It’s no accident that Google is top dog for search on iPhones and other Apple products. It cost the company $1 billion in 2014 according to possibly leaked documents.
It’s being reported that as part of a five-year case against Google’s apparent use of Oracle’s Java technology, a court heard that “at one point in time the revenue share [between Apple and Google] was 34 percent,” according to a Bloomberg report.
Apple received $1 billion from its rival in 2014, according to a transcript of court proceedings from Oracle Corp.’s copyright lawsuit against Google. The search engine giant has an agreement with Apple that gives the iPhone maker a percentage of the revenue Google generates through the Apple device, an attorney for Oracle said at a Jan. 14 hearing in federal court.

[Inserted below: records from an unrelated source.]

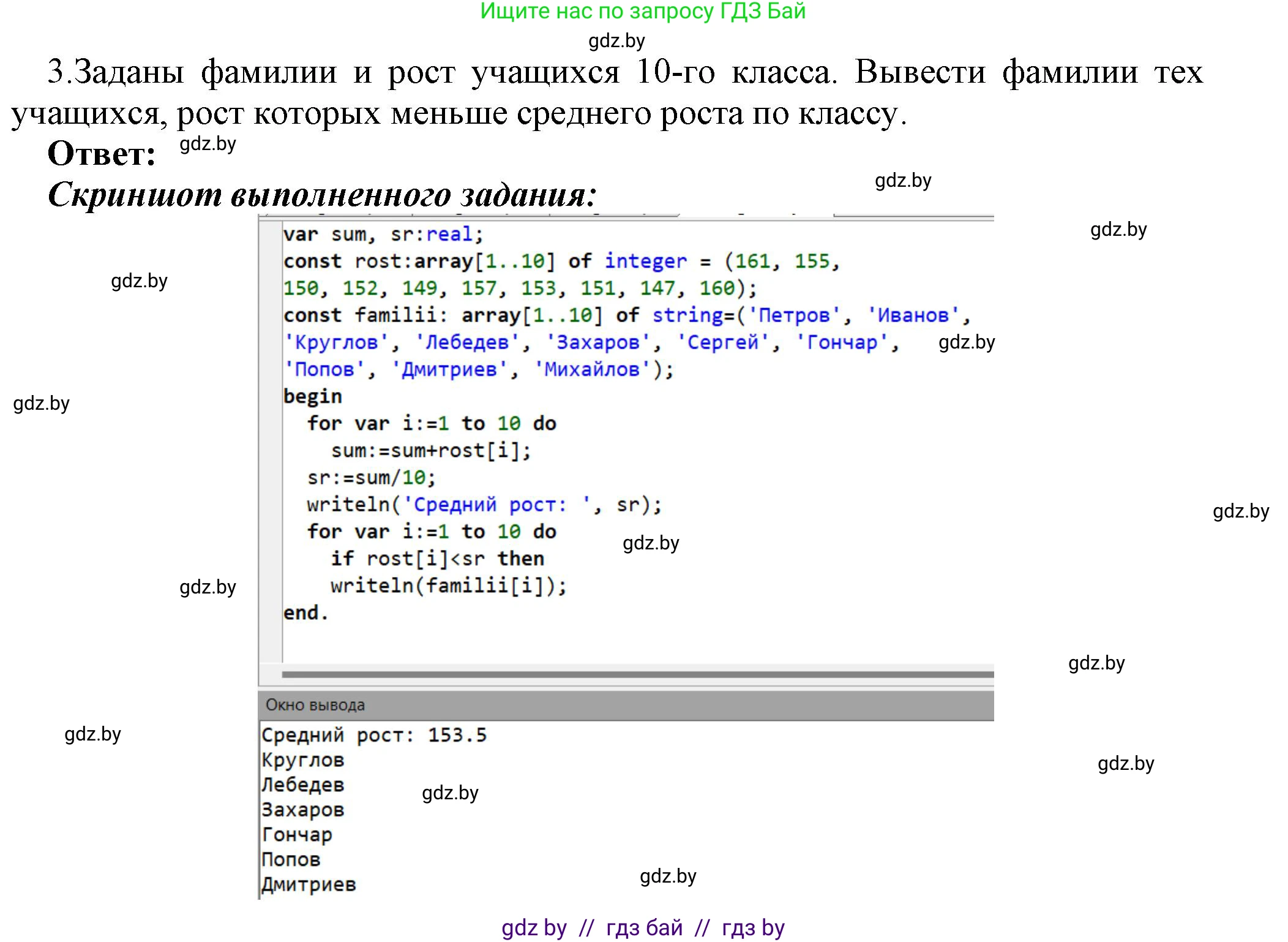This screenshot has height=942, width=1288.
Task: Place cursor on the "begin" keyword line
Action: click(x=312, y=396)
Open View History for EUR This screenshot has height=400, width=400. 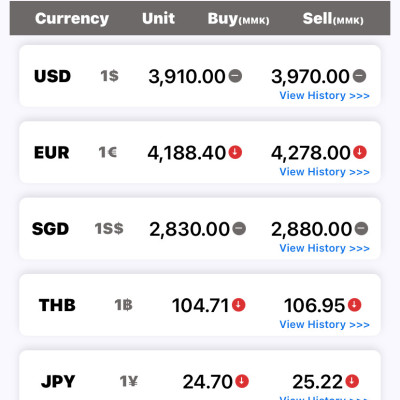(x=324, y=172)
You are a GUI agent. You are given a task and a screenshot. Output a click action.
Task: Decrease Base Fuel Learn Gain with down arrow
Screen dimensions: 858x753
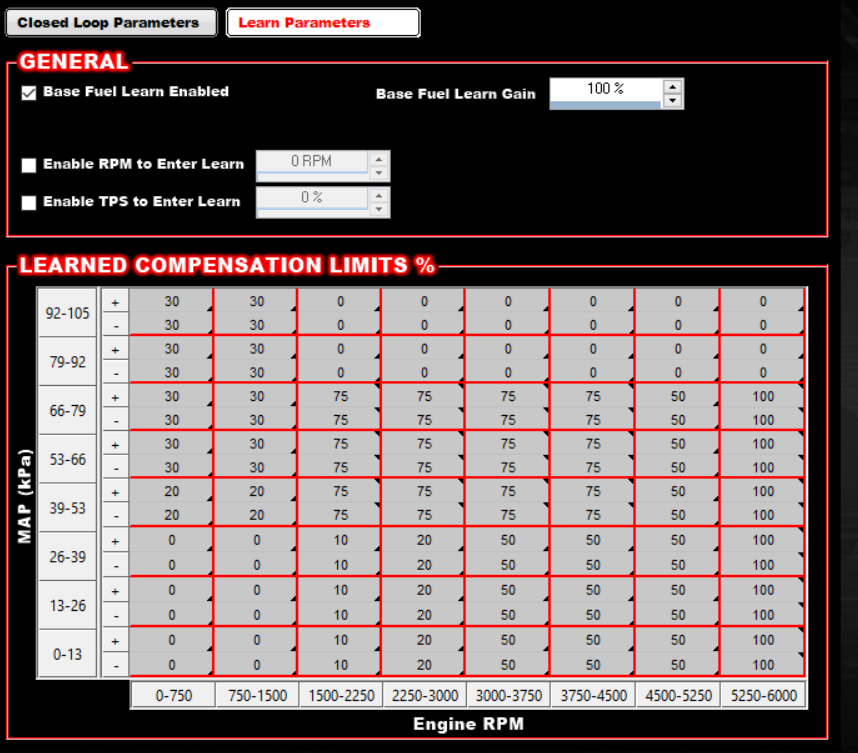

Oracle has been fighting Google since 2010 over claims that the search engine company used its Java software without paying for it to develop Android. The showdown has returned to U.S. District Judge William Alsup in San Francisco after a pit stop at the U.S. Supreme Court, where Google lost a bid to derail the case. The damages Oracle now seeks may exceed $1 billion since it expanded its claims to cover newer Android versions.
Apple has something to be embarrassed about, claiming that it is dedicated to protecting customer information and not profiting from it.
TechCrunch reported that “Another factoid thrown up by the case included a claim that Android has generated $31 billion in annual revenue to date, of which $22 billion is profit.”
Reports of the death of IP licensing appear to be exaggerated.